» ZADANIE PISEMNE
Kim według recenzji powieści „Fałszywa narzeczona” jest mężczyzna, którego Olivia wzięła za taksówkarza?

» TEKST DO CZYTANIA
++++++++++++++++++++

[PATRONAT] Recenzja Wiktoria Lange „Fałszywa narzeczona”

 Idealna propozycja dla fanów bestsellera Narzeczona na chwilę!
Olivia Lee właśnie straciła posadę kelnerki i musi pilnie poszukać nowej pracy, bo grozi jej powrót do rodzinnego domu z podkulonym ogonem.

Załamana swoją sytuacją postanawia znaleźć pocieszenie u kuzynki. Będąc na ulicy, zauważa samochód, przy którym stoi taksówkarz. Olivia bez pytania wsiada do pojazdu i prosi o transport. Tymczasem facet, którego wzięła za taksówkarza, wcale nim nie jest. Okazuje się, że to nikt inny jak młody milioner Conor Miller.
Wymiana zdań pomiędzy nimi kończy się awanturą. Jednak tych dwoje spotyka się po raz drugi, kiedy Olivia powoduje kolizję drogową. Po tym zdarzeniu w głowie mężczyzny formułuje się plan. Jego ojciec od dawna szantażuje go, że jeżeli nie znajdzie partnerki, nie przepisze na niego połowy udziałów w firmie. Conor zaczyna myśleć, że dwukrotne spotkanie z Olivią nie mogło być przypadkiem.

++++++++++++++++++++

» FRAGMENTY WPISÓW
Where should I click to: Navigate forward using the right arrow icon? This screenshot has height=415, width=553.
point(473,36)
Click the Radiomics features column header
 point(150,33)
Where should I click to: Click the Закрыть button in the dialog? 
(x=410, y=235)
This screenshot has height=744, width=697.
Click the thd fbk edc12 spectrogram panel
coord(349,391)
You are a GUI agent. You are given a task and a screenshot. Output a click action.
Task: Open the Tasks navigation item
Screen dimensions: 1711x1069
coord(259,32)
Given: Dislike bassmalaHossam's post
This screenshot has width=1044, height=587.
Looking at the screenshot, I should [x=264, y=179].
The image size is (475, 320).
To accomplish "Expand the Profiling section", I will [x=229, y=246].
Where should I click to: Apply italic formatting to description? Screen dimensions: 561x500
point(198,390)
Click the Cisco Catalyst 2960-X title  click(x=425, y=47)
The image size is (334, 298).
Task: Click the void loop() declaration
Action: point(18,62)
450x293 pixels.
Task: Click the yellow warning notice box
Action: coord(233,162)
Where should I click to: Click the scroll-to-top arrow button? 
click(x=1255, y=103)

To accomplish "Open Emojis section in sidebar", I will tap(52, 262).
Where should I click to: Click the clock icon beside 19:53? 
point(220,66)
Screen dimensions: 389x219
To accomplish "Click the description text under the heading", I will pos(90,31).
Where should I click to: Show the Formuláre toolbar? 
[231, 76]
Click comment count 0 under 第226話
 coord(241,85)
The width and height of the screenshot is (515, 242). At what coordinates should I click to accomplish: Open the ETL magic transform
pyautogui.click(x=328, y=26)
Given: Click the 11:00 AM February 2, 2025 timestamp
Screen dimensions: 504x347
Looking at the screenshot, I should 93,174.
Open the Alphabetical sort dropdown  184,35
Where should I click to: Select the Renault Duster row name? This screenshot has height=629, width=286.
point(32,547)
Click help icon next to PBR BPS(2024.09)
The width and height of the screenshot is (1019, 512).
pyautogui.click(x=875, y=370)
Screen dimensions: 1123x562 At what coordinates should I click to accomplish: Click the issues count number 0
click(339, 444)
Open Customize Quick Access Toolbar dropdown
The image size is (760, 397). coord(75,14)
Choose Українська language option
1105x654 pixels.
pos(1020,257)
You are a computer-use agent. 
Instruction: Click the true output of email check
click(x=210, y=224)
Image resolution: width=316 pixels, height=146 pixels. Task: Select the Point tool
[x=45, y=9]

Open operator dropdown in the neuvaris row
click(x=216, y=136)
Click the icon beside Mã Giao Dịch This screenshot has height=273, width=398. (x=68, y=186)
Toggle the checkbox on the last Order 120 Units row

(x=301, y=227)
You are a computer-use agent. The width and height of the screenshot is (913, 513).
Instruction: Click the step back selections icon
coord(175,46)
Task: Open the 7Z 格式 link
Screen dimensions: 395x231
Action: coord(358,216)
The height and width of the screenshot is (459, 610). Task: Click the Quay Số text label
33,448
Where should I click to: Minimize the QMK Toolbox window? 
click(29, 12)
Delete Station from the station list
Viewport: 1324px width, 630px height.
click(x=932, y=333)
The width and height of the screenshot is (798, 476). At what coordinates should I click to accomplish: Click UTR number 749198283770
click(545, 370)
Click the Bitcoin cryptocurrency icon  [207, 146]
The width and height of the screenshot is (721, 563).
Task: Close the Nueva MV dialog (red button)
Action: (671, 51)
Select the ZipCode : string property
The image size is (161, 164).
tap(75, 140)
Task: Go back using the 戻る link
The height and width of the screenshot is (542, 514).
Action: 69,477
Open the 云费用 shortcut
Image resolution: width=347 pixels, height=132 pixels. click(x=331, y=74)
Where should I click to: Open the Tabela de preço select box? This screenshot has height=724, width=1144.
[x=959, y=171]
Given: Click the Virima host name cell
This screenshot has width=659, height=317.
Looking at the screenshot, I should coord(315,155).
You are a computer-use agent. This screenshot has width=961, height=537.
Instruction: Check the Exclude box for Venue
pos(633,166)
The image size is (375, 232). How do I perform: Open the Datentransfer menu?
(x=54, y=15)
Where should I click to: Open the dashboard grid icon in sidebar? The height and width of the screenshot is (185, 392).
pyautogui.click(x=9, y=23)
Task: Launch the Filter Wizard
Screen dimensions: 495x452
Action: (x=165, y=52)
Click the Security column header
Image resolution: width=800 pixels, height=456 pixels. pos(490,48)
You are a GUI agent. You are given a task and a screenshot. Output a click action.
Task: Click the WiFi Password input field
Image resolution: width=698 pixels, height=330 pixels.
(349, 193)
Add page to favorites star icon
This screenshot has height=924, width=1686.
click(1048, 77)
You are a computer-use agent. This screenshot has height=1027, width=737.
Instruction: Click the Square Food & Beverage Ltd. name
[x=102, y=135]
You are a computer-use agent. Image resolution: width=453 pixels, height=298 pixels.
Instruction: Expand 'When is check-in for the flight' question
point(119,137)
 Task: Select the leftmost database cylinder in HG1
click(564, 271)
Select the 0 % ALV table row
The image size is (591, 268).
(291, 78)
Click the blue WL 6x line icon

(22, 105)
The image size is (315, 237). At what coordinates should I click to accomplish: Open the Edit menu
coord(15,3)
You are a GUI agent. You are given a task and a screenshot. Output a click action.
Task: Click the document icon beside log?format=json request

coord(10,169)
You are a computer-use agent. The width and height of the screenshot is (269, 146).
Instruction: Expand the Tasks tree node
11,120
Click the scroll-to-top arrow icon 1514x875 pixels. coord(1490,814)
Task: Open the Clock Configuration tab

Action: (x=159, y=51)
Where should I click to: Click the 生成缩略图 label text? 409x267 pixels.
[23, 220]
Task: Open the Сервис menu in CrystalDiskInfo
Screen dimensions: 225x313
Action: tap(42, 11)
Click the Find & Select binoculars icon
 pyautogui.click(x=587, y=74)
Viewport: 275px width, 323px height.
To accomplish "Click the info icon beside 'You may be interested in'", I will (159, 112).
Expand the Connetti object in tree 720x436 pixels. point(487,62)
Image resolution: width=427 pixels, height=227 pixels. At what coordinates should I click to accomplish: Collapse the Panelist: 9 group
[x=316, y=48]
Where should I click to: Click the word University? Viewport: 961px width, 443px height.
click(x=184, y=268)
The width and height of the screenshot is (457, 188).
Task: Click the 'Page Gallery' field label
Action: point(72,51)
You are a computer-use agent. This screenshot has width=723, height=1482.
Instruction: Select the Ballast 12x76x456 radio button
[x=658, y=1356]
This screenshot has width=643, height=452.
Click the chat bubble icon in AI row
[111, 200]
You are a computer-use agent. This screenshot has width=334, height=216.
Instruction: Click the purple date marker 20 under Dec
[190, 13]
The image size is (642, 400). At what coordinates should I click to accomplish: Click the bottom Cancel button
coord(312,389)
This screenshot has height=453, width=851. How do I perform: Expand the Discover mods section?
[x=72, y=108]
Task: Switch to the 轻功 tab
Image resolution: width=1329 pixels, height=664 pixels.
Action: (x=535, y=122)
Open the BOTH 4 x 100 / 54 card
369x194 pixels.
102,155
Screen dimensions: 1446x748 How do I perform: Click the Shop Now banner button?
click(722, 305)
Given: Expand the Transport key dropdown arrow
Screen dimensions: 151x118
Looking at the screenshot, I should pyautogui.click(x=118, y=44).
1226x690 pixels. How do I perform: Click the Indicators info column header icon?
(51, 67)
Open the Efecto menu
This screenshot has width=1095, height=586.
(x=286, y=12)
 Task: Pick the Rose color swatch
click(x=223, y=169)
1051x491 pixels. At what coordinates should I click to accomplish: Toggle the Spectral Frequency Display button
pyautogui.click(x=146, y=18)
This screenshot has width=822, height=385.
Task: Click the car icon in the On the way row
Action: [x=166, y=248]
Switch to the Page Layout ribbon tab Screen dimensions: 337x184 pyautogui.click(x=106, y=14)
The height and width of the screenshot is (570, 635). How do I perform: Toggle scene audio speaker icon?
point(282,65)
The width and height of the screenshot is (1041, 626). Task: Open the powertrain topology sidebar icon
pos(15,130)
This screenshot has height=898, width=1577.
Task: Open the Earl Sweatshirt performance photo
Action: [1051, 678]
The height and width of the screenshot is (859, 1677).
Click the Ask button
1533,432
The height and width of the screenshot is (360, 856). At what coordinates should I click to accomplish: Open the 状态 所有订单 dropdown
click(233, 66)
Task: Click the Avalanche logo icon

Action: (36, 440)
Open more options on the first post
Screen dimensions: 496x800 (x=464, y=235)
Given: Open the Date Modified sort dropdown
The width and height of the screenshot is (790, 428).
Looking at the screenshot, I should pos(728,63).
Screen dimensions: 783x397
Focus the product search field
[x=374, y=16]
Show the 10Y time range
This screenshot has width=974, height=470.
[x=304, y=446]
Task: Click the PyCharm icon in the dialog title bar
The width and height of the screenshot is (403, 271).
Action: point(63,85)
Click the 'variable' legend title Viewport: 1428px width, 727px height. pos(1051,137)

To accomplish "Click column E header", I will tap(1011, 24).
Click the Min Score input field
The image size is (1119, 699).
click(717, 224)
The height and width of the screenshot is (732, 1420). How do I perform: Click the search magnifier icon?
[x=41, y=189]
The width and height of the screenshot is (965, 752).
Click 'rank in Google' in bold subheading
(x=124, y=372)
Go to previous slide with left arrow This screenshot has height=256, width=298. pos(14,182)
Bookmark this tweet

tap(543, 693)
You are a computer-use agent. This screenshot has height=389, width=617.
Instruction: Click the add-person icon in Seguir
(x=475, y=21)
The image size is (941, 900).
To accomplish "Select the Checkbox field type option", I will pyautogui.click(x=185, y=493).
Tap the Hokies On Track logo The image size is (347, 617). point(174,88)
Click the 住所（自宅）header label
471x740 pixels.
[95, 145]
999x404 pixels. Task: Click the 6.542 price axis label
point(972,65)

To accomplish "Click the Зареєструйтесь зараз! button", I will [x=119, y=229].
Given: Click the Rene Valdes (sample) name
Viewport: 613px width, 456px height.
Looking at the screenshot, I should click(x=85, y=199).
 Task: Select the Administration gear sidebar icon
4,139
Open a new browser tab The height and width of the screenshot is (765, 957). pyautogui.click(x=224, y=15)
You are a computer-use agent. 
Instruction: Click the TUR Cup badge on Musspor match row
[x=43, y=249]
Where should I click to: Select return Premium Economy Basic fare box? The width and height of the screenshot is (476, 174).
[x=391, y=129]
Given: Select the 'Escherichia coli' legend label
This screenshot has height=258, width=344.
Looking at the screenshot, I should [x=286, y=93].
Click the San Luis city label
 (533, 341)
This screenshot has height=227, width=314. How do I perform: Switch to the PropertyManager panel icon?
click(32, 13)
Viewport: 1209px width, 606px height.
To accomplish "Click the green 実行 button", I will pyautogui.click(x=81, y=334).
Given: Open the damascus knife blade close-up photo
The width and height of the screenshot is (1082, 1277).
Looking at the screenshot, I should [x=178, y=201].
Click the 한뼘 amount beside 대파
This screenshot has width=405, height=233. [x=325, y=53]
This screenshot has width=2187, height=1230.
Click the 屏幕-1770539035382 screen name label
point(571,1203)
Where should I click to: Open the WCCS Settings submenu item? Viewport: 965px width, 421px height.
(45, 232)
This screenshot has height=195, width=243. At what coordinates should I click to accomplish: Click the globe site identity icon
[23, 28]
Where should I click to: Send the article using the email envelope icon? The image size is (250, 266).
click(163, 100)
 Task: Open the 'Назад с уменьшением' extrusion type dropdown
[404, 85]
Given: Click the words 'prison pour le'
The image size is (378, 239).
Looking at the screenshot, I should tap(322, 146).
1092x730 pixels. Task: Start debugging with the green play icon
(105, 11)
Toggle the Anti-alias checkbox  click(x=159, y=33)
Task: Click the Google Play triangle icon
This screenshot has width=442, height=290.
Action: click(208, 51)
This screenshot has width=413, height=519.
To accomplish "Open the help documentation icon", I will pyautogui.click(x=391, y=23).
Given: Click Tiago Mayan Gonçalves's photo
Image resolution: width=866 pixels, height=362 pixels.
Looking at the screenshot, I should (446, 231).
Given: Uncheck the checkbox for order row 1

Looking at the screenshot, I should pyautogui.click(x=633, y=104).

++++++++++++++++++++

» ODPOWIEDŹ
To młody milioner Conor Miller.